World Bank Country Director Peter Harrold told The Sunday Times the projects were for tsunami victims and those displaced in the two decades of war. He said the World Bank was considering the LTTE as a key stakeholder.

"I have often been roasted by sections of the media and the Patriotic National Movement because they considered our consultation with the LTTE inappropriate.

"Given the fact that there is an officially recognized LTTE-controlled area, a kind of unofficial state, and since it is a party to the ceasefire agreement with the Government, the LTTE has the status of a legitimate stakeholder," he said.
Mr. Harrold said it would be naïve for anybody, including the Government, to think that they could successfully carry out operations in the North and East without having a dialogue with the LTTE or without bringing it in as a stakeholder.

The World Bank grant to the LTTE-controlled area is part of an overall aid package to Sri Lanka for the tsunami-affected and internally displaced people.

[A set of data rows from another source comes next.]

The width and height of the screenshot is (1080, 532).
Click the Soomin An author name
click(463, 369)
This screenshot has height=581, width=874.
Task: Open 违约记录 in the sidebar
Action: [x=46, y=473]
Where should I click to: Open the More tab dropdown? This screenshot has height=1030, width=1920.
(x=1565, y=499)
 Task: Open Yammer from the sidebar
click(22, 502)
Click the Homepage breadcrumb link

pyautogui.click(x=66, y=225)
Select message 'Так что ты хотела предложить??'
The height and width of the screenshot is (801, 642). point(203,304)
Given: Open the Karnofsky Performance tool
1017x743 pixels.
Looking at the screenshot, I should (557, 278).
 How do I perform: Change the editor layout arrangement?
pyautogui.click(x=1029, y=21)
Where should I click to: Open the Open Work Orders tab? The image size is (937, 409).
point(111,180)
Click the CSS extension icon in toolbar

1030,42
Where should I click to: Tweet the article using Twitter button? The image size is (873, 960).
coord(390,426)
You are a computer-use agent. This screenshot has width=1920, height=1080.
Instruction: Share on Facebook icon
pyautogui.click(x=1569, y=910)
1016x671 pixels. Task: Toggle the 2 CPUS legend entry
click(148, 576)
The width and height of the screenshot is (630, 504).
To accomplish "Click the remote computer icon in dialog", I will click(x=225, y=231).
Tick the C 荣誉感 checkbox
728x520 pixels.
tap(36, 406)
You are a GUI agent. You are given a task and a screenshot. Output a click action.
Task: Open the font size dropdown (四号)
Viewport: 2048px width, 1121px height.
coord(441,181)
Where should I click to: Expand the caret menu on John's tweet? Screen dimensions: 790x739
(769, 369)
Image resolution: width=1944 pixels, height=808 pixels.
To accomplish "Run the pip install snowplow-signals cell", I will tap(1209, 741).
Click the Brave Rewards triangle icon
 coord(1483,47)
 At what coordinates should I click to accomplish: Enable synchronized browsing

The overall aid will be about 22.5 billion rupees which will be partly a grant and partly a loan on soft terms.

Of this amount, about 15 billion rupees is for the tsunami-affected and more than 70 % of this will be spent for rehabilitation and building of houses in the North and East.

Mr. Harrold said this provisional support from the World Bank had to be driven by needs and not politics. "This is a human disaster and the fact of the matter is that the housing damage by the tsunami disproportionately hit the North-East."

Of the total, 7.5 billion rupees has been allocated for people displaced by the war. "A lot of it will be used in the Wanni and the Jaffna peninsula," Mr. Harrold said.

"If you accept the basic rationale as to why the World Bank is around -- to alleviate poverty -- you will have to accept that we will work in these areas where the largest numbers of poor exist. And if we are going to work in the North and East, then it is only right and proper to talk to the LTTE and engaging with it can only be good for the peace process in Sri Lanka," the World Bank Country Director said.